◆ **SET PROBLEM**
Please swap "Developers" for "Settings" in the lines that begin at the one containing "This screenshot has height=785, width=1395." and end after the one containing "Action: (186, 36)". Return only those lines, with nothing else changed.
--- THE DATA ---
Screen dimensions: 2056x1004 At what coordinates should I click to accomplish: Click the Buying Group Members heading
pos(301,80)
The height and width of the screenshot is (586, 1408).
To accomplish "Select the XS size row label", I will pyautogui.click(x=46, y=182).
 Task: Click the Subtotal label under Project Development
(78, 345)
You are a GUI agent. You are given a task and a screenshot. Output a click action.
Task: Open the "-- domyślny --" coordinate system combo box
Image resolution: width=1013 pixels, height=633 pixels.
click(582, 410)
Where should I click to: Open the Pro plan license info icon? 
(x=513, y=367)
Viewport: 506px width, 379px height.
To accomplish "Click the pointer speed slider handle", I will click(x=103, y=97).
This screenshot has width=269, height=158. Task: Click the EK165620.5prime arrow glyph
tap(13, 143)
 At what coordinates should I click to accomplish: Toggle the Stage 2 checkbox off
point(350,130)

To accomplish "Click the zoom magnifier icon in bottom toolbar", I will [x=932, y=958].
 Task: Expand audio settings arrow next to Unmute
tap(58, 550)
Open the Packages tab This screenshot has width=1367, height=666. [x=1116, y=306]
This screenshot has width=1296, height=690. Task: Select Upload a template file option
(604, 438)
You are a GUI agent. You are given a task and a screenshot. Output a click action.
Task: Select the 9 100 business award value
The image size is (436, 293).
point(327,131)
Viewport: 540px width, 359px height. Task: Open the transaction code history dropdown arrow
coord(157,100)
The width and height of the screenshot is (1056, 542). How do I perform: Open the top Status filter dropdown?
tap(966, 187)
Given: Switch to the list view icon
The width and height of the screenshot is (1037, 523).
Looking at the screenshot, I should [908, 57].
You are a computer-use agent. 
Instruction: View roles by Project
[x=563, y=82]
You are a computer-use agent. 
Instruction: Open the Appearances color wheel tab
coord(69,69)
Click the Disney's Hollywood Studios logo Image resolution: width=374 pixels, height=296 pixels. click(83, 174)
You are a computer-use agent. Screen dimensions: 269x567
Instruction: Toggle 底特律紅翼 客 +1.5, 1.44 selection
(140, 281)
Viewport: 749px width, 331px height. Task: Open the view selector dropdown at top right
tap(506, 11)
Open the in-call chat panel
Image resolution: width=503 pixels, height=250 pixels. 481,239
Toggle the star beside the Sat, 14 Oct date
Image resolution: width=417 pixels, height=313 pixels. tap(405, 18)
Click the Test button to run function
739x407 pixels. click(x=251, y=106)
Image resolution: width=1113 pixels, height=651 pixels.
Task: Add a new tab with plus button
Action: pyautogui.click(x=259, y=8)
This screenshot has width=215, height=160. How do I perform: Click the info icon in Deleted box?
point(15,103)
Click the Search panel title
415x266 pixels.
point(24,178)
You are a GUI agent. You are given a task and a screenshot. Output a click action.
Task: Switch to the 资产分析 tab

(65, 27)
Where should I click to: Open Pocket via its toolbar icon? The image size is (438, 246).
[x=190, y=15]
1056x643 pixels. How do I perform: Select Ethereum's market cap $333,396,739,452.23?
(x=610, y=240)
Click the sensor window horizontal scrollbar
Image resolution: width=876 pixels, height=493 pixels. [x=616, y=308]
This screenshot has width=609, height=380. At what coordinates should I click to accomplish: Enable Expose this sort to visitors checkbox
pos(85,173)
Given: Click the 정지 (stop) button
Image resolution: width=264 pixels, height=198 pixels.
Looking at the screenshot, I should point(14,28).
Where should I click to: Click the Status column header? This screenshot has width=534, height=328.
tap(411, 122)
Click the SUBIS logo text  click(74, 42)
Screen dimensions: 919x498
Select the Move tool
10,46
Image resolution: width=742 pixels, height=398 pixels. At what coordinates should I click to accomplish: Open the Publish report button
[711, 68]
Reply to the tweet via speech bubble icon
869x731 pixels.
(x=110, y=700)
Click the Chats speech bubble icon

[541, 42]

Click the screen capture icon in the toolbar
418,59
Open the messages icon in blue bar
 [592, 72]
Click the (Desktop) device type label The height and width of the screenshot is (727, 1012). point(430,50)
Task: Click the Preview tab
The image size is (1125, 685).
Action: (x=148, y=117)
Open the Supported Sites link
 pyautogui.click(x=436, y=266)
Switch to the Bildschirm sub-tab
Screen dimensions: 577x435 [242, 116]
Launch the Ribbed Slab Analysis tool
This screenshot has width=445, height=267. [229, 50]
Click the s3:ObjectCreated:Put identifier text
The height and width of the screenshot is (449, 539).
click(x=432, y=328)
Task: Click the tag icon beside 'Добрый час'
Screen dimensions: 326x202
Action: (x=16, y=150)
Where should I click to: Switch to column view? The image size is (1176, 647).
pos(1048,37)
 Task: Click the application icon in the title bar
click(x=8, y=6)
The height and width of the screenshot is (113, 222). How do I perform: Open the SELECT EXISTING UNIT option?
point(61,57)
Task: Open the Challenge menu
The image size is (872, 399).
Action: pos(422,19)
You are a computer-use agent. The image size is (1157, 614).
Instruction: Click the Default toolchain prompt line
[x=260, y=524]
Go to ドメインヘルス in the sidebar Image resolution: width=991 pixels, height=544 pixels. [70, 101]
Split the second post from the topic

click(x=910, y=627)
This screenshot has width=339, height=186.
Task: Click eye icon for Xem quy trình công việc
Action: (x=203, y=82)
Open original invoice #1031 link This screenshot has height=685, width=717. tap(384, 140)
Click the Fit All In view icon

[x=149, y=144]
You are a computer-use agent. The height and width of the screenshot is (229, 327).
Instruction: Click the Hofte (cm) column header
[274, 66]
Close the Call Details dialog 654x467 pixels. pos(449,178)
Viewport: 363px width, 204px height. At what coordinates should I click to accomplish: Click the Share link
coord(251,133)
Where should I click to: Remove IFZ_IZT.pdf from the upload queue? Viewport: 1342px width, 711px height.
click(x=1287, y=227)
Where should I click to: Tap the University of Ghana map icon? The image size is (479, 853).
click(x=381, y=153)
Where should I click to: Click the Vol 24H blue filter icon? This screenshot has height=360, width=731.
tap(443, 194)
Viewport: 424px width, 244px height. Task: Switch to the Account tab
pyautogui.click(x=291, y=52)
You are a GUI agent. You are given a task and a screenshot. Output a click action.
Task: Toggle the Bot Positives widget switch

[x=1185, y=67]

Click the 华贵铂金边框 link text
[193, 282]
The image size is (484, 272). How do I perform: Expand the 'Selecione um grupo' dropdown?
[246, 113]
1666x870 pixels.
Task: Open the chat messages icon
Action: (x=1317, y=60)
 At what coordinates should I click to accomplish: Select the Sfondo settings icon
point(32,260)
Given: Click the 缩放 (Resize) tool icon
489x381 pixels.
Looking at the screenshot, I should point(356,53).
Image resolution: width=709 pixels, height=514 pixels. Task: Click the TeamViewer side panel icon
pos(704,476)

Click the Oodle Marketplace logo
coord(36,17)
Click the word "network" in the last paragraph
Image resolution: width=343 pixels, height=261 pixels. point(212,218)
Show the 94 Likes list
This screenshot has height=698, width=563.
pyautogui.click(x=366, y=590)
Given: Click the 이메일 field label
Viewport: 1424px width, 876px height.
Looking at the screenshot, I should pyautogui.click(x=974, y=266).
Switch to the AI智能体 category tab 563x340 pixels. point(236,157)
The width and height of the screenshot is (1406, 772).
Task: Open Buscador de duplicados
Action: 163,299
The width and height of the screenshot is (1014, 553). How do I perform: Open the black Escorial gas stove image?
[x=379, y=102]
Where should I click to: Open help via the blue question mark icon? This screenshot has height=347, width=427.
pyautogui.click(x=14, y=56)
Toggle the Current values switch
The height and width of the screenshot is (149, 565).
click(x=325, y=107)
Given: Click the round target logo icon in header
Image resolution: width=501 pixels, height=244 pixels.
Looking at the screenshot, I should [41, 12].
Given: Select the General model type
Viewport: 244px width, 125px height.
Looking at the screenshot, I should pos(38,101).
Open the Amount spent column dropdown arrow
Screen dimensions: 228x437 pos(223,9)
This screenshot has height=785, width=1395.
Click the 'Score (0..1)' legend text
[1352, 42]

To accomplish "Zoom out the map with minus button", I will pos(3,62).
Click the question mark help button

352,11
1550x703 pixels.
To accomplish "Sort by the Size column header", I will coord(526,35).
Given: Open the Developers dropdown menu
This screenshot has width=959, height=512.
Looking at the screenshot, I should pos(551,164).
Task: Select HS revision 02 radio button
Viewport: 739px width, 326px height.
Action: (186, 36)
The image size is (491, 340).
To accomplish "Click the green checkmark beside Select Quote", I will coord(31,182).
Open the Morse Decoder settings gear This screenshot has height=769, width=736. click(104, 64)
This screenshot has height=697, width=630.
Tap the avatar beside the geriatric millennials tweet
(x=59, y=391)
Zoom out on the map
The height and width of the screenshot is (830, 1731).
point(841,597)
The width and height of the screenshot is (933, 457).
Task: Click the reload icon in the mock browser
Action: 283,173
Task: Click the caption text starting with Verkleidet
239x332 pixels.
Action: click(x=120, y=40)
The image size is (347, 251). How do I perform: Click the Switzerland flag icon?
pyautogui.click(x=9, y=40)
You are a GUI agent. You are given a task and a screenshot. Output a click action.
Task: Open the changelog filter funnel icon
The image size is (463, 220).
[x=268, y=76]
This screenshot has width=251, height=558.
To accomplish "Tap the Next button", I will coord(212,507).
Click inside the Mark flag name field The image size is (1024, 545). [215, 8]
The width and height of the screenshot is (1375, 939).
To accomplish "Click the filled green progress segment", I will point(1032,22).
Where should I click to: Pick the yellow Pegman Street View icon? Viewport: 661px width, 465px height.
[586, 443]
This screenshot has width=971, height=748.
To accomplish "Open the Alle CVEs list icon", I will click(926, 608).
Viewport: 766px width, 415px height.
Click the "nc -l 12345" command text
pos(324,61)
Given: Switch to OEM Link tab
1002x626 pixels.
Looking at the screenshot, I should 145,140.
---
◆ **TASK OUTPUT**
This screenshot has height=785, width=1395.
Click the 'Score (0..1)' legend text
[1352, 42]

To accomplish "Zoom out the map with minus button", I will pos(3,62).
Click the question mark help button

352,11
1550x703 pixels.
To accomplish "Sort by the Size column header", I will coord(526,35).
Given: Open the Settings dropdown menu
This screenshot has width=959, height=512.
Looking at the screenshot, I should pos(551,164).
Task: Select HS revision 02 radio button
Viewport: 739px width, 326px height.
Action: (186, 36)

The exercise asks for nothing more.